Note: If your kubeconfig file doesn't have the proper permissions you may get the error "KUBECONFIG not set". In that case verify that the kubeconfig file has read permissions for the user that is used inside the container or just chmod o+r kubeconfig in your host.

Build your own container

You can build your own container with the included Containerfile:

$ podman build --tag foobar/openshiftchecks .
STEP 1: FROM registry.access.redhat.com/ubi8/ubi:latest
...
$ podman push foobar/openshiftchecks
...

Then, run it by replacing quay.io/repository/rhsysdeseng/openshift-checks:latest with your own image such as foobar/openshiftchecks:latest:

$ podman run -it --rm -v /home/foobar/kubeconfig:/kubeconfig:Z -e KUBECONFIG=/kubeconfig foobar/openshiftchecks:latest -h
Usage: openshift-checks.sh [-h]
...

CronJob

The checks can be scheduled to run periodically in an OpenShift cluster by creating a CronJob.
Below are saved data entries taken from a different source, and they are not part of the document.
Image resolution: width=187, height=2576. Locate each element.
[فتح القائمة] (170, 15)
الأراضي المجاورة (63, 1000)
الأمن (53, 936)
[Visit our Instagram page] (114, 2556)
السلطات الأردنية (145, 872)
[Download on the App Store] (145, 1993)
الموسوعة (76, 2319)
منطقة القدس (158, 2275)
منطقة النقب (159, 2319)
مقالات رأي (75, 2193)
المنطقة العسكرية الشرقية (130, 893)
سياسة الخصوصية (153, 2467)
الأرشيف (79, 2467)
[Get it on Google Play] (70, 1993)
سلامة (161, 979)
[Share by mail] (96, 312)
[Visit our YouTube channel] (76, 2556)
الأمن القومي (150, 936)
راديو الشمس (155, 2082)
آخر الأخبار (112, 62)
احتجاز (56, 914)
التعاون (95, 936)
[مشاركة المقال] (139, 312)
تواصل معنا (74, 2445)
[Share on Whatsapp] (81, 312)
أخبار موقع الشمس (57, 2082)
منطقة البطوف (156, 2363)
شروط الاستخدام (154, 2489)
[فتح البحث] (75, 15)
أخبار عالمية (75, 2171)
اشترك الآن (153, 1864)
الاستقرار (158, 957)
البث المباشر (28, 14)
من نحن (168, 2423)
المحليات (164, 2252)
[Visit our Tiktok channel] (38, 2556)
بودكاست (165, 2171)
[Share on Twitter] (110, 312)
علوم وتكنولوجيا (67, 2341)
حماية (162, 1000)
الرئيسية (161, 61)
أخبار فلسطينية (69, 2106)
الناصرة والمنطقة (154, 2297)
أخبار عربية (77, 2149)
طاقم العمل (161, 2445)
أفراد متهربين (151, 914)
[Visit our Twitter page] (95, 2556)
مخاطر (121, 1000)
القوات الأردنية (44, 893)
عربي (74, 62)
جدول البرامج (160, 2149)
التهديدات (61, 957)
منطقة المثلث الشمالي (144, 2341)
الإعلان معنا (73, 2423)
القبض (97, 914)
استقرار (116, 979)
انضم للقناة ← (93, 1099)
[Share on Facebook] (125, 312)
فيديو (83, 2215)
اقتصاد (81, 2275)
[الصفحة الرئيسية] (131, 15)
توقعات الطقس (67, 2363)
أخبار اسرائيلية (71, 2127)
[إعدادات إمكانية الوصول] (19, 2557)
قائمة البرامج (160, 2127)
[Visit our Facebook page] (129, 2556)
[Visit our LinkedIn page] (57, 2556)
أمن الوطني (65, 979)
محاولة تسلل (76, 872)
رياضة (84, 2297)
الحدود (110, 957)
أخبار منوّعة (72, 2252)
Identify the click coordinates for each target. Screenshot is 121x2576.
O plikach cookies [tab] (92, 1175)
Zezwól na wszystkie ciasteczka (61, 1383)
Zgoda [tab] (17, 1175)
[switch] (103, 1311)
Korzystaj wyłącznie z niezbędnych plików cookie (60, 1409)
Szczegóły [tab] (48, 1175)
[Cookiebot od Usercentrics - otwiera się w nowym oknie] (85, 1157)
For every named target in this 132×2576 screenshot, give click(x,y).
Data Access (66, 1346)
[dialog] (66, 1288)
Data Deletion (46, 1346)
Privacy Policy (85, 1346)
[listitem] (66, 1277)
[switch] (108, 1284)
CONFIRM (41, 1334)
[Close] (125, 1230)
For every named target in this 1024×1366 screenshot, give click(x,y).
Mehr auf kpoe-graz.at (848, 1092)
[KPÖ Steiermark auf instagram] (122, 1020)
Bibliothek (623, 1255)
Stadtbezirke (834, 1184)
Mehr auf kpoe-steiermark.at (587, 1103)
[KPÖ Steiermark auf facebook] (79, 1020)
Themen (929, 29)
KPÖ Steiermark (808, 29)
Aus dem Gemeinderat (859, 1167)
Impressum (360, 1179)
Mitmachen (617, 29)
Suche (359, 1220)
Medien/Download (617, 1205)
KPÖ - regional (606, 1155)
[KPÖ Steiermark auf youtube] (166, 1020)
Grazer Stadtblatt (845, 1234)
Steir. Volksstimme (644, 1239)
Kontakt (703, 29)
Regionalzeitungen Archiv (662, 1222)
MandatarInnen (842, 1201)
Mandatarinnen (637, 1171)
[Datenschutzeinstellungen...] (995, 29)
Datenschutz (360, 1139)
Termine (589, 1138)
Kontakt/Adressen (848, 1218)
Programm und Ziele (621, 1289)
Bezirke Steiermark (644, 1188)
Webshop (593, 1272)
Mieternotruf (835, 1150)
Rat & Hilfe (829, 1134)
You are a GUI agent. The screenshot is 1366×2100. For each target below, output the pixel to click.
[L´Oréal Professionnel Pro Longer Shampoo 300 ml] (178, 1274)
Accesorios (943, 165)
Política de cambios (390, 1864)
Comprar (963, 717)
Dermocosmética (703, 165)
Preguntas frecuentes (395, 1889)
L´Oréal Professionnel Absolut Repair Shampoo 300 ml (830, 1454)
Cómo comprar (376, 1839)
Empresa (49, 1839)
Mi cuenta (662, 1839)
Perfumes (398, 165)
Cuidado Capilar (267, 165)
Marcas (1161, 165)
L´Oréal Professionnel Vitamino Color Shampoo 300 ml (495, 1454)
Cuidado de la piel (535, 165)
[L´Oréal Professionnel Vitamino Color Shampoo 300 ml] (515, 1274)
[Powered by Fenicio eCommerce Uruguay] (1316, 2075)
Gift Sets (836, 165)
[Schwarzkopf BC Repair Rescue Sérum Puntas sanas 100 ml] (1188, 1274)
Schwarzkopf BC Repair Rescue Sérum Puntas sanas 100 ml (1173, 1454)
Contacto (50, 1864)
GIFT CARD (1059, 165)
Check the cronjob.yaml example.

How it works

The openshift-checks.sh script is just a wrapper around bash scripts located in the info, checks or ssh directories.

Checks

Script Description
alertmanager Checks if there are warning or error alerts firing
bz1948052 Checks if the node is using a kernel version affected by BZ1948052
chronyc Checks if the worker clocks are synced using chronyc
clusterversion_errors Checks if there are clusterversion errors
csr Checks if there are pending csr
ctrlnodes Checks if any controller nodes have had the NoSchedule taint removed
entropy Checks if the workers have enough entropy
iptables-22623-22624 Checks if the nodes iptables rules are blocking 22623/tpc or 22624/tcp
mcp Checks if there are degraded mcp
mellanox-firmware-version Checks if the nodes' Mellanox Connect-4 firmware version is below the recommended version.
nodes Checks if there are not ready or not schedulable nodes
notrunningpods Checks if there are not running pods
operators Checks if there are operators in 'bad' state
pdb Checks if there are PodDisruptionBudgets with 0 disruptions allowed
port-thrashing Checks if there are OVN pods thrashing
pvc Checks if there are persistent volume claims that are not bound
restarts Checks if there are pods restarted > n times (10 by default)
sriov Checks if the SR-IOV network state is synced
terminating Checks if there are pods terminating
ovn-pods-memory-usage Checks if the memory usage of the OVN pods is under the LIMIT threshold
zombies Checks if more than 5 zombie processes exist on the hosts

SSH Checks

Script Description
bz1941840 Checks if the authentication-operator is using excessive RAM -> hung kubelet BZ1941840

Info

Script Description
clusterversion Show the clusterversion
clusteroperators Show the clusteroperators
nodes Show the nodes status
pods Show the pods running in the cluster
machineset Show the machinesets status
biosversion Show the nodes' BIOS version
bmh-machine-node Show the node,machine and bmh relationship
container-images-running Show the images of the containers running in the cluster
container-images-stored Show the container images stored in the cluster hosts
ethtool-firmware-version Show the nodes' NIC firmware version using ethtool
mtu Show the nodes' MTU for some interfaces
node-versions Show node components versions such as kubelet, crio, kernel, etc.
ovs-hostnames Show the ovs database chassis hostnames
locks List all pods with locks on each node

Prechecks

Script Description
install-config-valid-yaml Checks if the install-config.yaml file is a valid yaml file
dns-hostnames Checks if the api and wildcard DNS entries are correct

Environment variables

Environment variable Default value Description
INTEL_IDS 8086:158b Intel device IDs to check for firmware. Can be overridden for non-supported NICs.
OCDEBUGIMAGE registry.redhat.io/rhel8/support-tools:latest Used by oc debug.
OSETOOLSIMAGE registry.redhat.io/openshift4/ose-tools-rhel8:latest Used by oc debug in ethtool-firmware-version
RESTART_THRESHOLD 10 Used by the restarts script.
THRASHING_THRESHOLD 10 Used by the port-thrashing script.
PARALLELJOBS 1 By default, all the oc debug commands run in a serial fashion, unless this variable is set >1
OVN_MEMORY_LIMIT 5000 Used by the ovn-pods-memory-usage script to set the maximum memory LIMIT (in Mi) to trigger the warning.

About firmware version

The current intel-firmware-version and mellanox-firmware-version checks only check the firmware version of the SRIOV operator supported NICs (in 4.6).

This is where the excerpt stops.